NAB has changed its call. The bank that was forecasting a rate hike in August now expects the next cash rate move to be a cut, with the cash rate falling to 3.6% by the end of 2027. It's the first of the big four to break from the hawkish consensus.
The shift came after Q1 GDP data showed slowing momentum, and NAB's own business survey indicated economic growth may have peaked for the cycle. Chief economist Sally Auld put it plainly: "The next move in the cash rate is likely to be down, but the timing is uncertain." Meanwhile, Westpac still expects a 25-basis-point hike in August. CBA and ANZ expect the RBA to hold when the board meets on 15 June.
For 18 months, the major banks broadly agreed: rates were going up, and staying there. When lenders share the same outlook, they price accordingly. Margins stay tight. There's little incentive for any individual lender to move first.

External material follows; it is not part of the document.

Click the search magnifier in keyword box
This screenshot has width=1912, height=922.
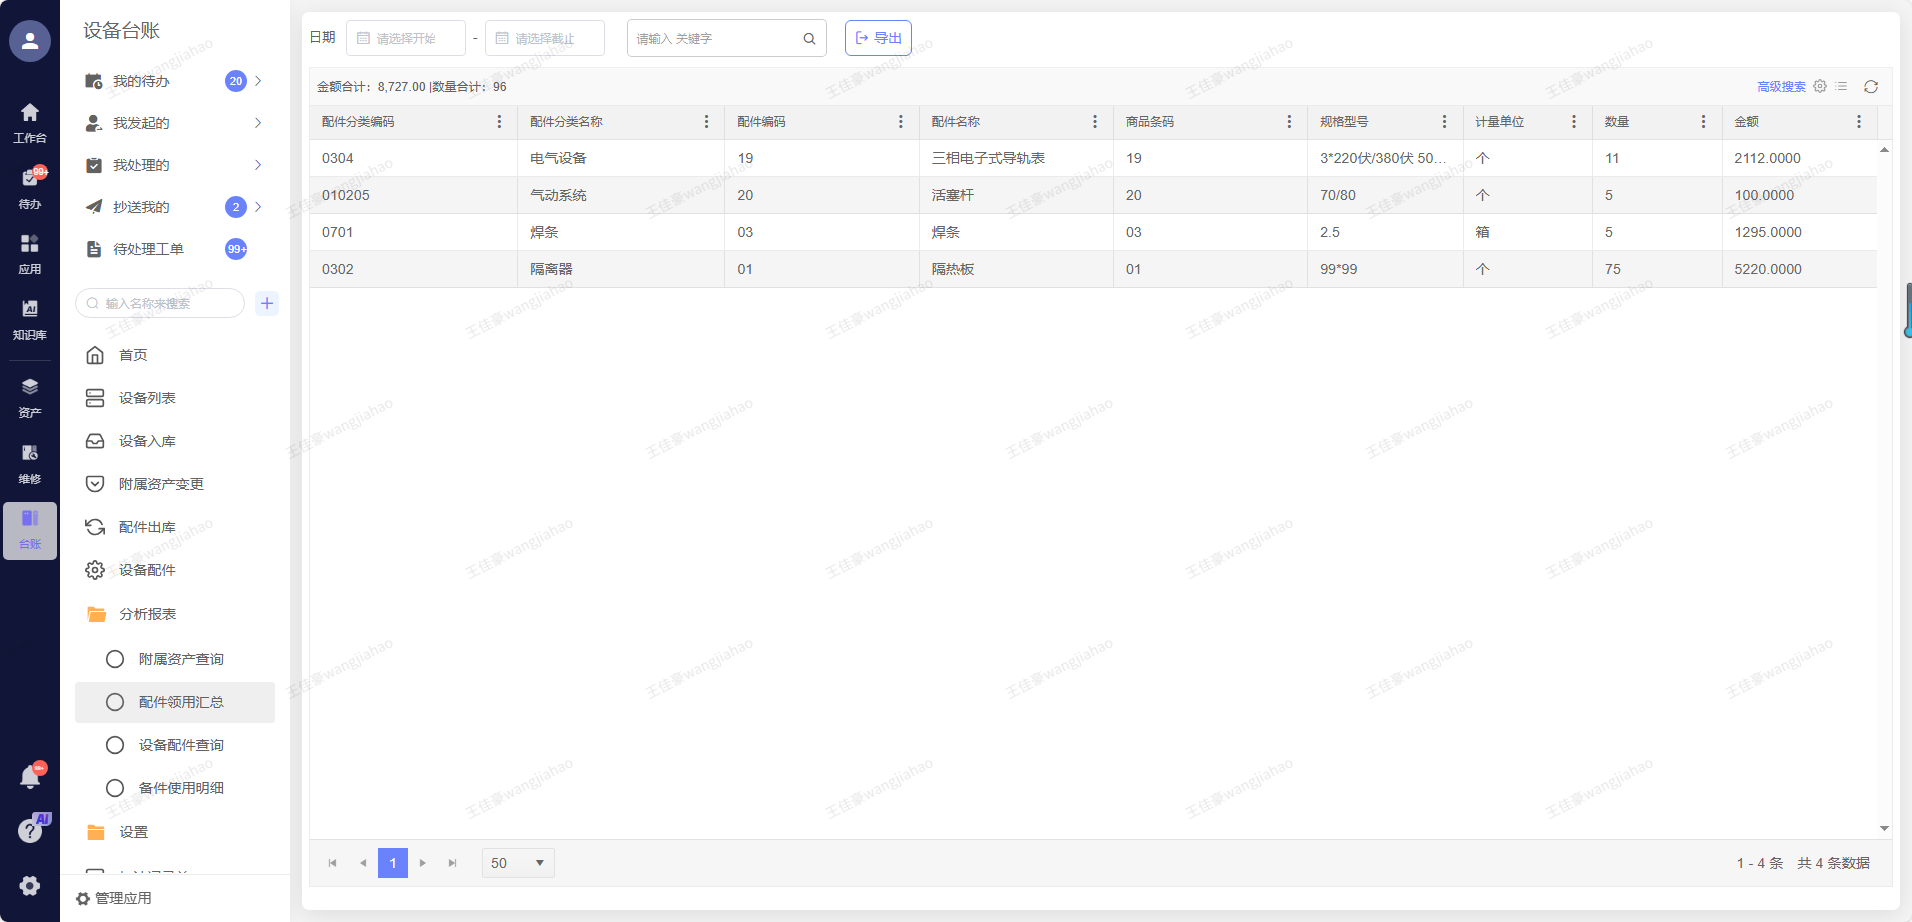click(x=809, y=39)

That consensus just cracked.
When the outlook splits, lenders start making different bets on where rates land. Some will begin pricing in future cuts to attract volume. Others will hold, waiting for the RBA to confirm the turn. The gap between early movers and holdouts creates a wider spread across the market. That spread is where borrowers find sharper rates.
This plays out at every level. If your lender is pricing off a rates-stay-high view, you're being quoted a different number than someone whose lender is pricing off a cuts-are-coming view. Same borrower. Same risk profile. Different rate.

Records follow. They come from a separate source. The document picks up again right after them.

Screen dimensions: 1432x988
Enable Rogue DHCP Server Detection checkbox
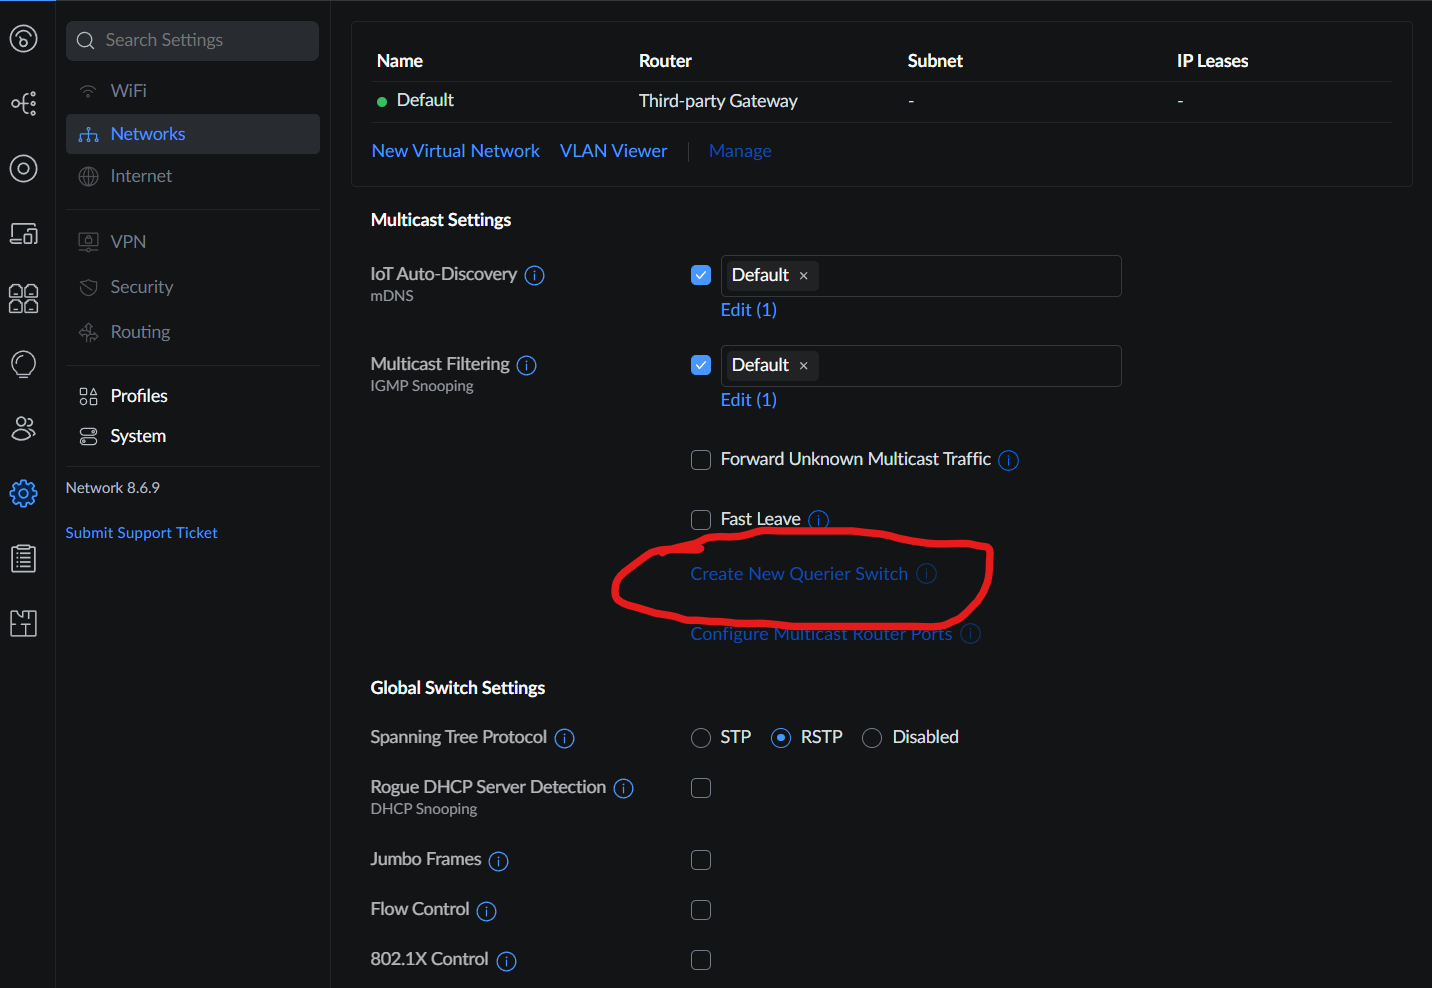pos(701,788)

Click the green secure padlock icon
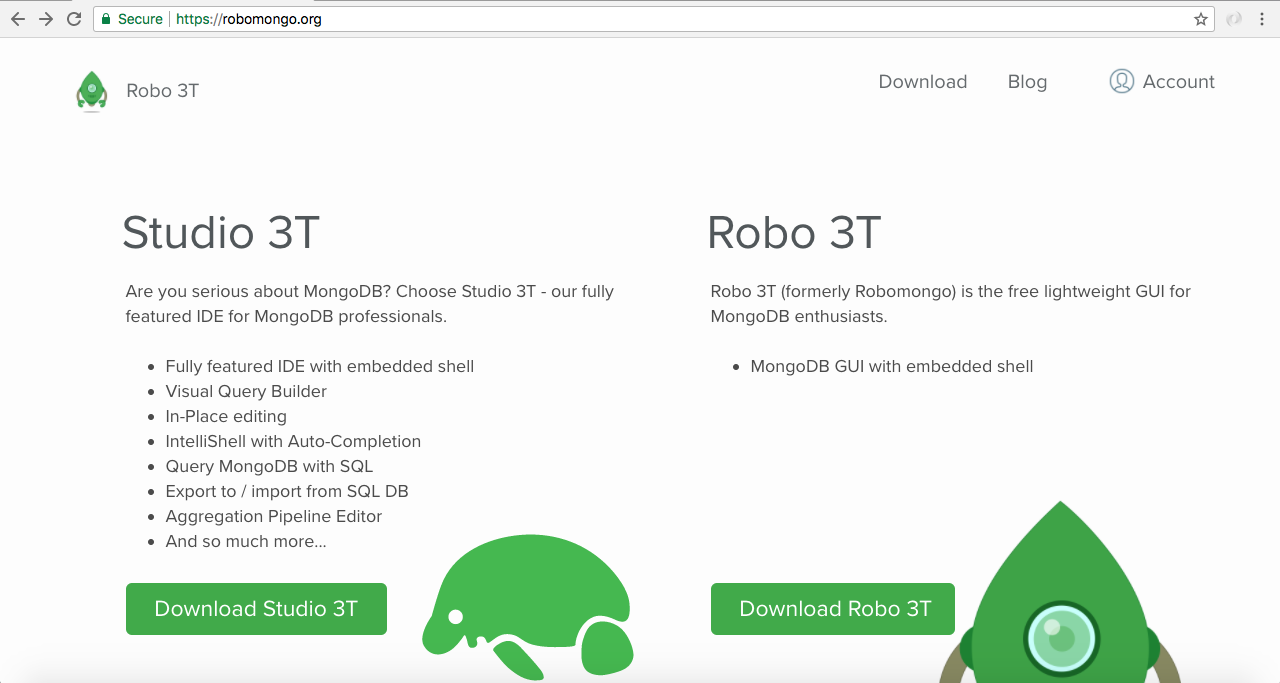[106, 19]

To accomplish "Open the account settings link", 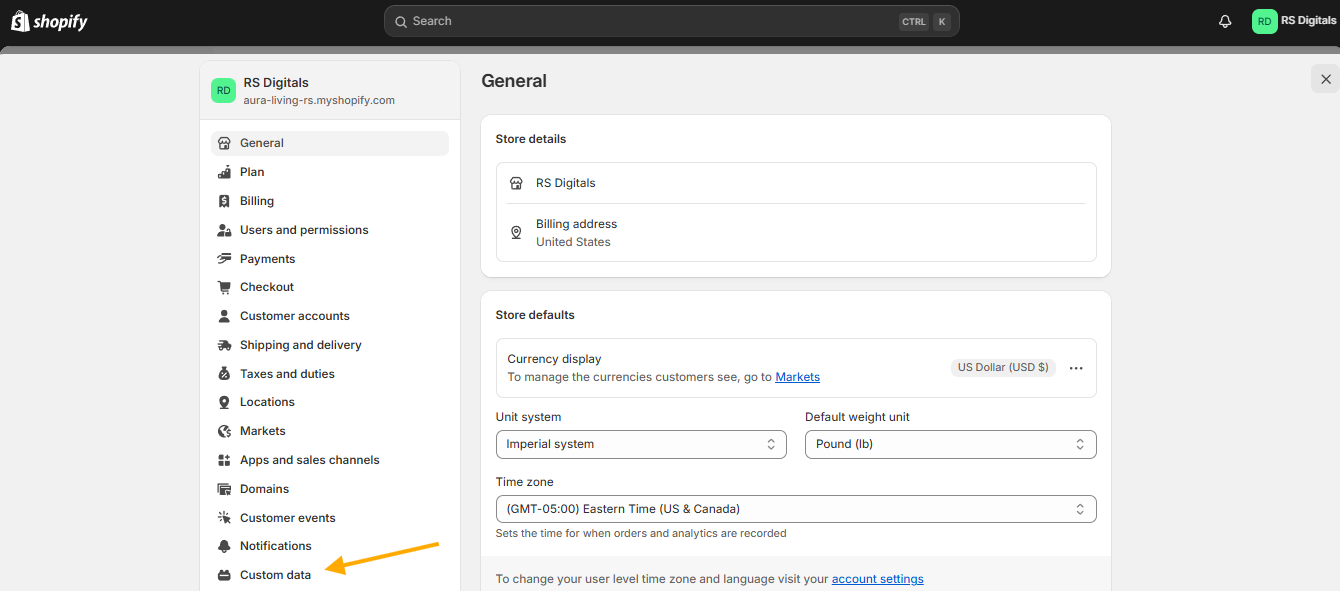I will (878, 579).
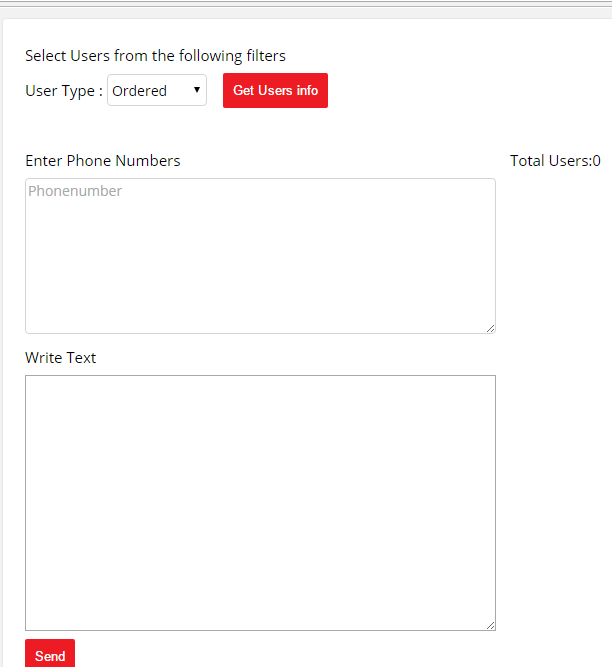The height and width of the screenshot is (667, 612).
Task: Click the Write Text box resize handle
Action: (490, 625)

Headline inflation fell from 4.6% to 4.2% in April, and the direction is clear, even though trimmed mean inflation at 3.4% is still above the RBA's 2-3% target band. NAB itself expects core inflation to stay above target through mid-2027. Rate cuts are months away, even on the dovish reading. But lenders price to where they think rates are going, not just where they are.
The practical move isn't to wait for a cut. Rate reductions are priced in by lenders before they happen, not after. If you're sitting on a rate that was set when every bank expected hikes, it may already be stale compared to what's available from lenders pricing a different outlook.

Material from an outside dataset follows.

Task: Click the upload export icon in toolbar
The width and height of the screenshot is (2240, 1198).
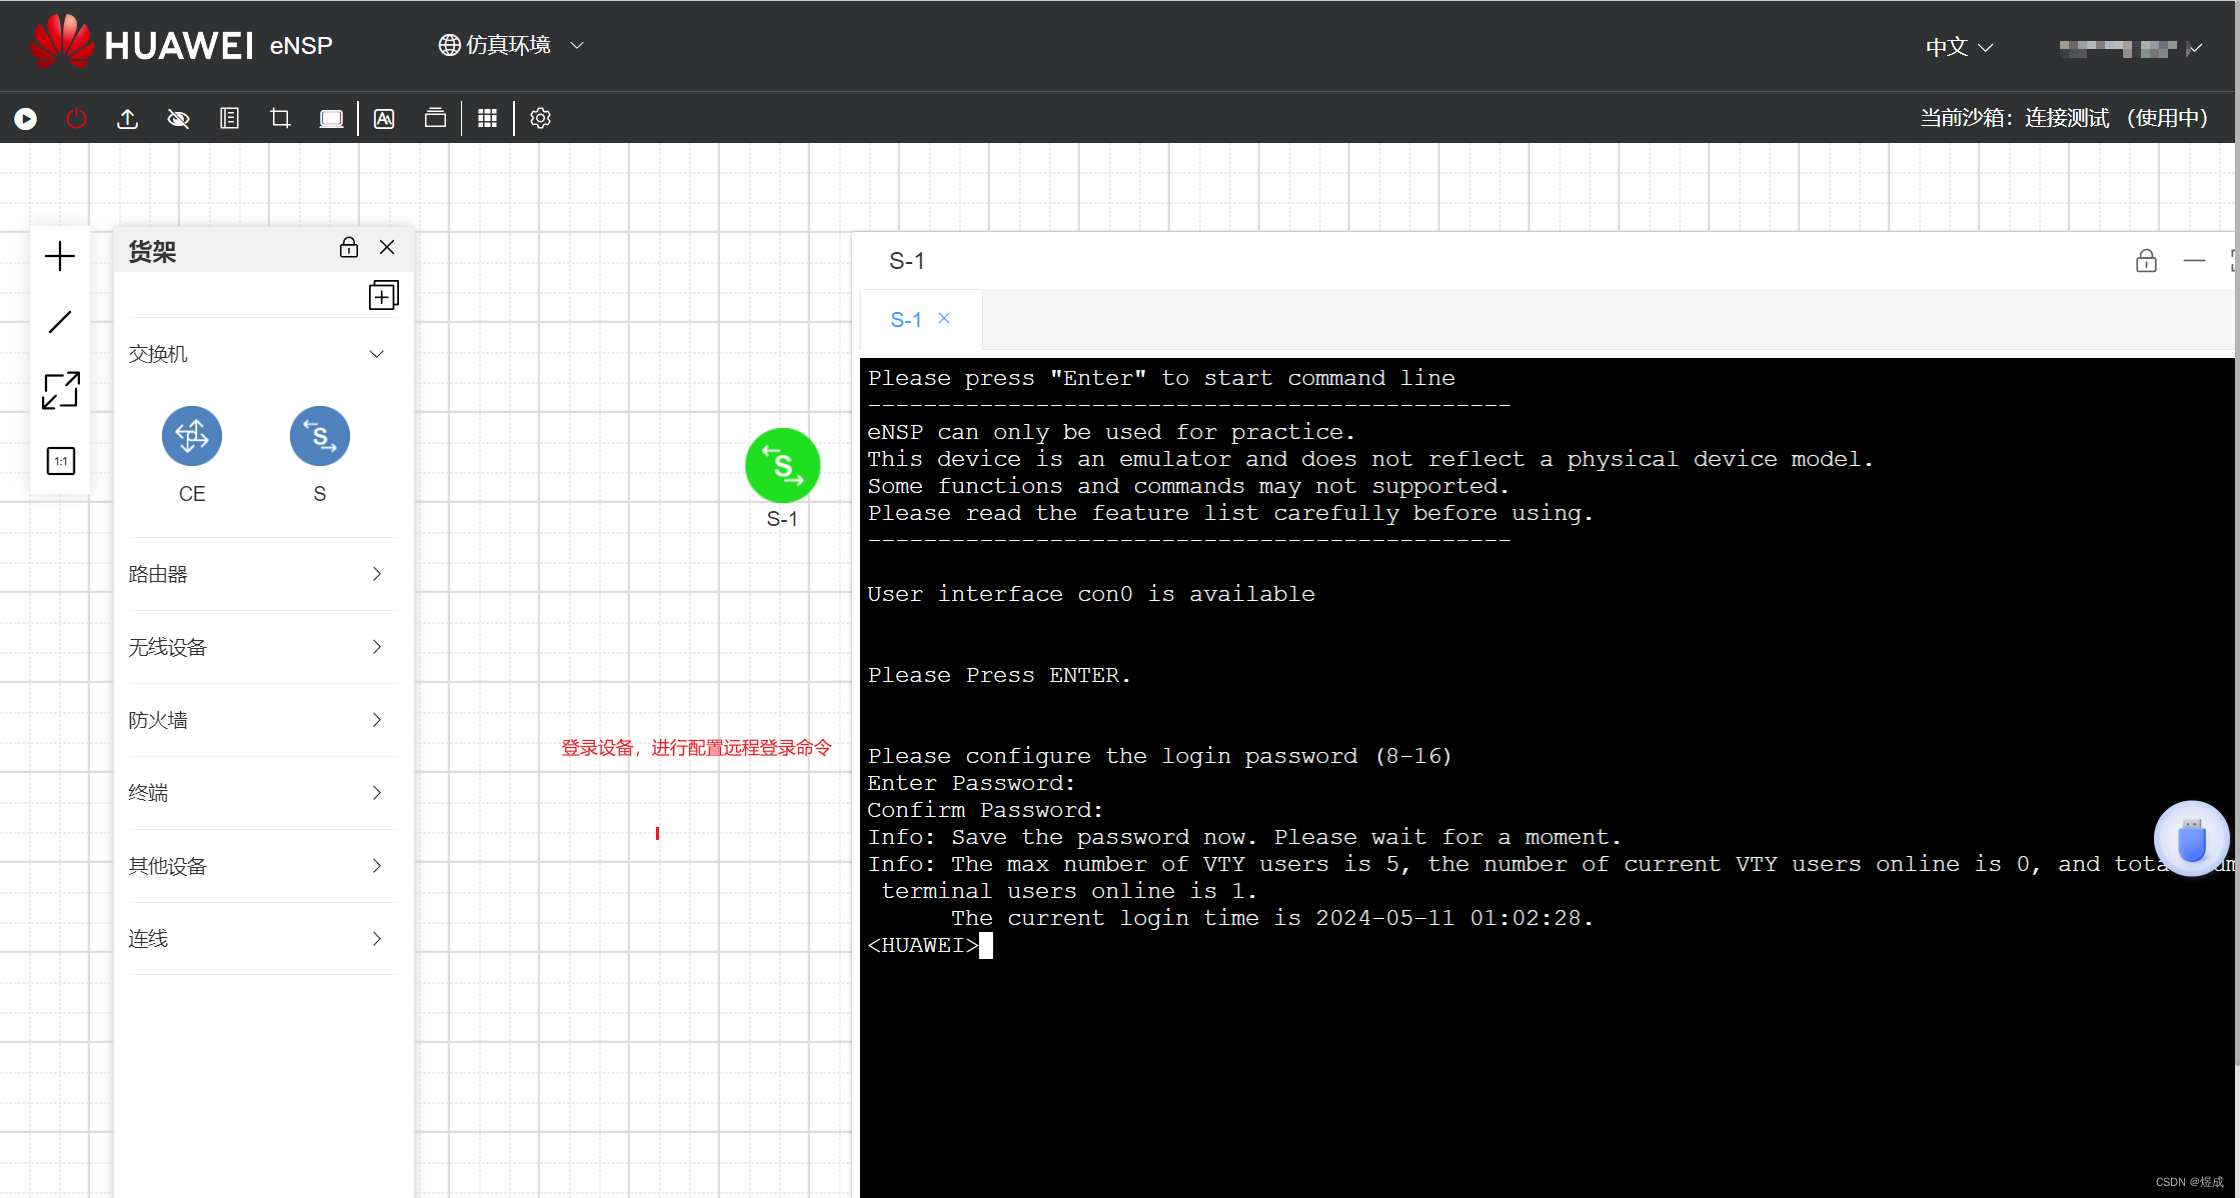Action: 127,119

This is a window where comparison has more value than usual. The spread between the highest and lowest rates on offer for the same loan type tends to widen when banks disagree on direction. That's happening now.
For business owners who've been holding off on a vehicle or equipment purchase because the rate environment felt hostile: the question has changed. It's no longer about whether the ceiling gets higher. It's about when it starts coming down, and which lenders move first.
This article is general information only and is not financial advice.